I am a huge fan of American Chinese food. Even when I was living in Beijing, the #1 food craving on my mind was General Tso's chicken (the #2 craving was the crunch wrap supreme from Taco Bell, which should tell you something about my culinary sophistication) . I love greasy little strip mall Chinese takeouts where everything is covered in brown sauce and even that much-reviled restaurant genre: the Chinese buffet. As long as a joint can hit that smoky wok hei flavor note I'm willing to forgive a lot. But I knew I could do the American Chinese staple of General Tso's better at home. I used a modified version of the Serious Eats recipe found here:
http://www.seriouseats.com/recipes/2014 ... ecipe.htmlThe chicken is cut into 1-inch pieces and soaked in the standard Chinese meat prep marinade: 2 parts soy sauce, 2 parts xiaoxing wine, 1 egg white, enough cornstarch to turn it a cafe-au-lait color. Sugar, 5-spice and white pepper powder are added to taste.
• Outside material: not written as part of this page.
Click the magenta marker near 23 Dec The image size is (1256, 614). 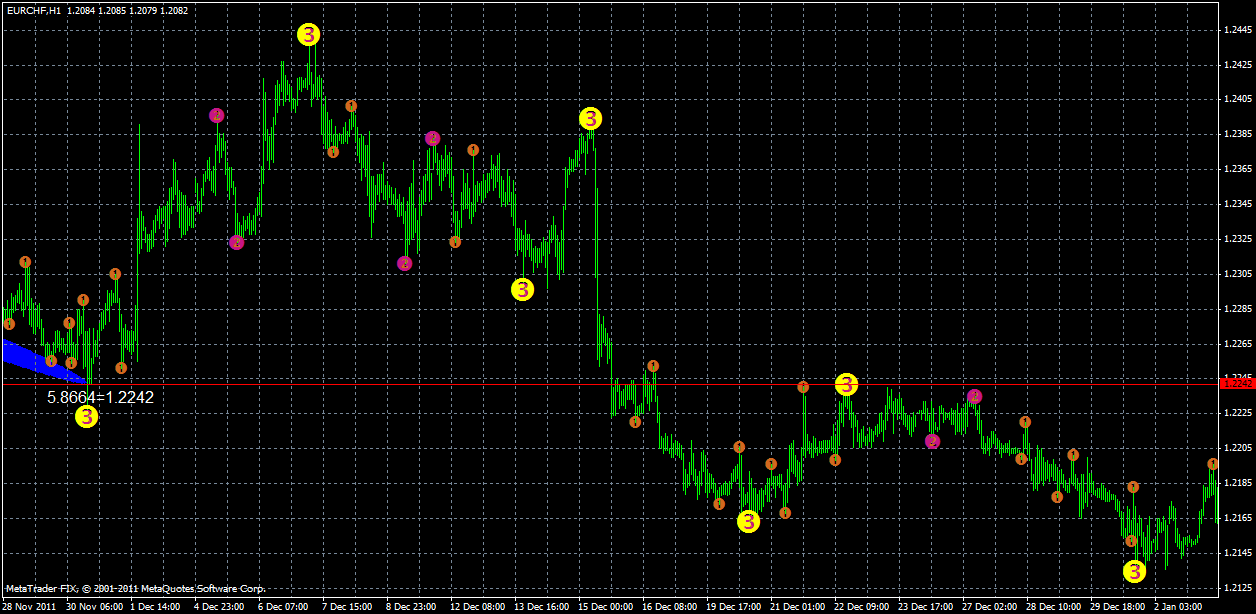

The sauce is also pretty simple. 6 tbsp soy sauce, 4 tbsp rice vinegar, 4 tbsp xiaoxing wine, 2 tbsp corn starch, 6 tbsp pork broth, 5 tbsp sugar, a dab of sesame oil. Mix all that stuff together while sauteing your aromatics: 1 head minced garlic, 3 tbsp minced ginger, 4 minced scallions, red and green chiles. Pour liquid into the pan once aromatics are slightly browned, simmer to thicken:

I deviated from the recipe for the breading step, instead doing a rice flour double dip. Marinated chicken goes into the rice flour, then back into marinade, then into rice flour again for a final coating. This gives a low-effort crust that stays crispy after saucing. Shallow-fry in a wok of peanut oil on medium heat. I also briefly fry some red and green chiles as a garnish:

Toss with sauce, sprinkle with sesame seeds, and you're done. Keep the fried chiles out of the sauce before plating, or else you dull their colors:

All hail the General! Now it's time for the traditional post-buffet nap.